I saw a project on GitHub that allows users to explore a repo and I thought I should build something like that. I haven’t used Python (AI/ML) in a while, so I thought I should work on this as a fun weekend project.

The idea is that I want to be able to explore projects on my laptop with natural language instead of just filenames. I also forget folder names often, so I should be able to go through them simply by describing them.

Here is how it works:

  1. Folder Walking
    I get the files in a folder, go through them, and extract the words. This part was easy, but I faced some challenges like what to do if there is a folder inside another folder and stuff like that.

  2. Smart Caching
    To avoid redundant work, it uses a two-phase caching system. First, it checks if the file’s modification time and size are unchanged since the last run. Second, it computes a hash of the content. If identical content has already been embedded (even if the file was moved or renamed), it reuses the existing vector.

  3. Embedding
    For new or modified text, it uses a local sentence-transformers model to convert the text into a high-dimensional vector (embedding). Why change the text to numbers to begin with? Text is limiting; if a user uses a description to search for a file, it won’t work because they have to search for the exact word to get a result. But when it comes to numbers/vectors, the user can type their description, it gets embedded, compared with other numbers from the files, and returns a list of files closely similar to what the user described.

  4. Storage
    For storage, I used SQLite since it works locally and easily. We store the file metadata, content hash, and vector embedding. It leverages the sqlite-vec extension to efficiently store and query these vectors. We store:

  • filepath: The unique path to the file on your hard drive.
  • file_type: The file extension (e.g., pdf, txt, md).
  • size_bytes: The size of the file.
  • last_modified: The OS-level timestamp of when the file was last edited.
  • last_accessed / indexed_at: Timestamps recording when rqlex processed the file.
  • content_hash: The SHA-256 fingerprint of the extracted text.
  • embedding_model: The specific name of the AI model used (e.g., all-MiniLM-L6-v2).
  • embedding: The actual vector (stored as raw binary data/BLOB).

Once all the indexing steps listed above are done, we move to the next step, which is mostly just organizing.

  1. Clustering
    We retrieve all the file embeddings from the database and use scikit-learn to perform hierarchical agglomerative clustering. This groups files that are similar into clusters (just think of them as folders of embedded files).

  2. LLM Labeling
    For each created cluster, the tool samples text from the files within that cluster and sends it to a local LLM running via Ollama (I eventually changed it to OpenAI). The LLM acts as an automated labeler, reading the context and generating a descriptive, human-readable name for the folder (e.g., “Invoice PDFs”, “Python Backend Code”).

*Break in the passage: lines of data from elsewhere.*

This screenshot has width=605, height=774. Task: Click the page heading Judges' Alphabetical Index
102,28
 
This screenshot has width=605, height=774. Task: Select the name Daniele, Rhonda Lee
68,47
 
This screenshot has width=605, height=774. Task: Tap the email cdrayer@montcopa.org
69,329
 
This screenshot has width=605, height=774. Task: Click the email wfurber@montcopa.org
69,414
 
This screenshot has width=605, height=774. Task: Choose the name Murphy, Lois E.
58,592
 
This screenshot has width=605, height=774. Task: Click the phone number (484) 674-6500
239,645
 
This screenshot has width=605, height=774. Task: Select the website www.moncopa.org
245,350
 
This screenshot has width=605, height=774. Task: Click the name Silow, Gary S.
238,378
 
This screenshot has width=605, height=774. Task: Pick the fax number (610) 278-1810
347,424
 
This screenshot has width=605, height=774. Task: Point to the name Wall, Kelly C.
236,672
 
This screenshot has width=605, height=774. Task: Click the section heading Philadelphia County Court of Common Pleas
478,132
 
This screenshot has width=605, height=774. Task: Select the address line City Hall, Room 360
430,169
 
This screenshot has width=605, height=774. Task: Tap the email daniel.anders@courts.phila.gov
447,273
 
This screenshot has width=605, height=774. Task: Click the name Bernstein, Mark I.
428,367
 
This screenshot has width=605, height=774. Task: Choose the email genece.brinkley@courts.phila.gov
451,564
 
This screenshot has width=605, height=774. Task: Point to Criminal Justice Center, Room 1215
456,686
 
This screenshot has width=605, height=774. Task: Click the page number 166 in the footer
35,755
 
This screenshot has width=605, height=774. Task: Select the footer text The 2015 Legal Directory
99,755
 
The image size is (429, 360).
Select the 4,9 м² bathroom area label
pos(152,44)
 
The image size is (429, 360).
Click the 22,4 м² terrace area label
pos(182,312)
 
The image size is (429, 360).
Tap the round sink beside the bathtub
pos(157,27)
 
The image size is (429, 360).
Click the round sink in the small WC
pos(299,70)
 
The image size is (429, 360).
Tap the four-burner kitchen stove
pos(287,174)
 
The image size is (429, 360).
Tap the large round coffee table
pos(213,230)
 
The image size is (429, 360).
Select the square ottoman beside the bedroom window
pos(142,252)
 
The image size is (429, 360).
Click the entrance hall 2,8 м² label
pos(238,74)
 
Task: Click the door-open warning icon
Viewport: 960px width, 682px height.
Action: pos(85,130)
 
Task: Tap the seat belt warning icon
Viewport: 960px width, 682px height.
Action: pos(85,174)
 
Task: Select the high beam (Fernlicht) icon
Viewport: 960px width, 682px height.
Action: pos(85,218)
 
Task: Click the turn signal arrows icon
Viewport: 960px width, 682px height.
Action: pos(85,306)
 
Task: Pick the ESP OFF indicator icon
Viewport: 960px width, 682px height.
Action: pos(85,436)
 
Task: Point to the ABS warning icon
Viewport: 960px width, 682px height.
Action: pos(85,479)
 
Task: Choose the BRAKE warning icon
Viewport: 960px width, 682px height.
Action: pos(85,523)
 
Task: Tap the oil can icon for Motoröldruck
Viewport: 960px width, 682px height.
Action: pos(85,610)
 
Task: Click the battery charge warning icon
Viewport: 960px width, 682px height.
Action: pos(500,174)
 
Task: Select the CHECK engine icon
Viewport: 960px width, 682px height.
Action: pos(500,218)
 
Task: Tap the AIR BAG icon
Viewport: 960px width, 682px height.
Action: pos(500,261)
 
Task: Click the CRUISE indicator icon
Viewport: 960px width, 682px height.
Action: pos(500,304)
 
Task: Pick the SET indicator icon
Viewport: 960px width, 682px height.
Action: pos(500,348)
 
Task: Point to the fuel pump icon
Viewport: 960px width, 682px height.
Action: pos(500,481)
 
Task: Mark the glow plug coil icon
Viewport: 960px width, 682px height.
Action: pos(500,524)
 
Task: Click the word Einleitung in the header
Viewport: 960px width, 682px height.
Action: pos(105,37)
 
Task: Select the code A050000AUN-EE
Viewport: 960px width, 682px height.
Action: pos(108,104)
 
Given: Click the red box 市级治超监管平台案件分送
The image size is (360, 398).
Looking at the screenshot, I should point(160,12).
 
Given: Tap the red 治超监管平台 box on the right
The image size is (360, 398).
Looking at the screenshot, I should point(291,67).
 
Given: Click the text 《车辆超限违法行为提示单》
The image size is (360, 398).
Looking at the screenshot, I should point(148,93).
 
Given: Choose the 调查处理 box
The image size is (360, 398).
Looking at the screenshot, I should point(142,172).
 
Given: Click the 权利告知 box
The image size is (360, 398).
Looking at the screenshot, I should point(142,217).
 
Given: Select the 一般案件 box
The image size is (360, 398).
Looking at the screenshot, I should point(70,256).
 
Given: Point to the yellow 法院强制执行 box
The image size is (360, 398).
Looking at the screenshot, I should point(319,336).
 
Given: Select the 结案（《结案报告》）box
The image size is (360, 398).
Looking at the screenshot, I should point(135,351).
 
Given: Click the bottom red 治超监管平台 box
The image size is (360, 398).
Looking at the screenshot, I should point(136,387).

  3. Saving the Description
    We take the cluster definition, the relationship between files and folders, and the generated labels, and store them back in the SQLite database.

Getting the Results (Search and Visualization)

  1. Natural Language Search
    This is the fun part! Since all the files are now stored as numbers (vectors), you can search using natural language. When you type a query, it passes through the exact same sentence-transformers model to create a query vector. Then, it runs a nearest neighbor similarity search against the SQLite database to find the files that are mathematically closest to what you asked for. So instead of trying to remember the exact filename, you just describe it and get a list of relevant files.

  2. Visualizing the Tree
    Besides just searching, I also wanted a way to browse everything. The tool reads the cluster hierarchy we made earlier and renders a visual tree structure right in the terminal. It shows the AI-generated labels as the “folders,” so you can actually see how your files are semantically organized.

rqlex tree output

The Last Step: Natural Language Searching

Because all files are stored as semantic vectors, you can search them using natural language instead of exact keyword matches.

  1. Query Embedding: The search command takes your natural language query (for example, “My dead letter management project”) and passes it through the exact same sentence-transformers model to create a query vector.
  2. Similarity Search: It runs a nearest neighbor vector search against the SQLite database (using sqlite-vec for speed, or a Python fallback if the extension isn’t available) to find the file embeddings that are mathematically closest to your query vector.
  3. Results: It returns a ranked list of the most relevant file paths and their similarity scores.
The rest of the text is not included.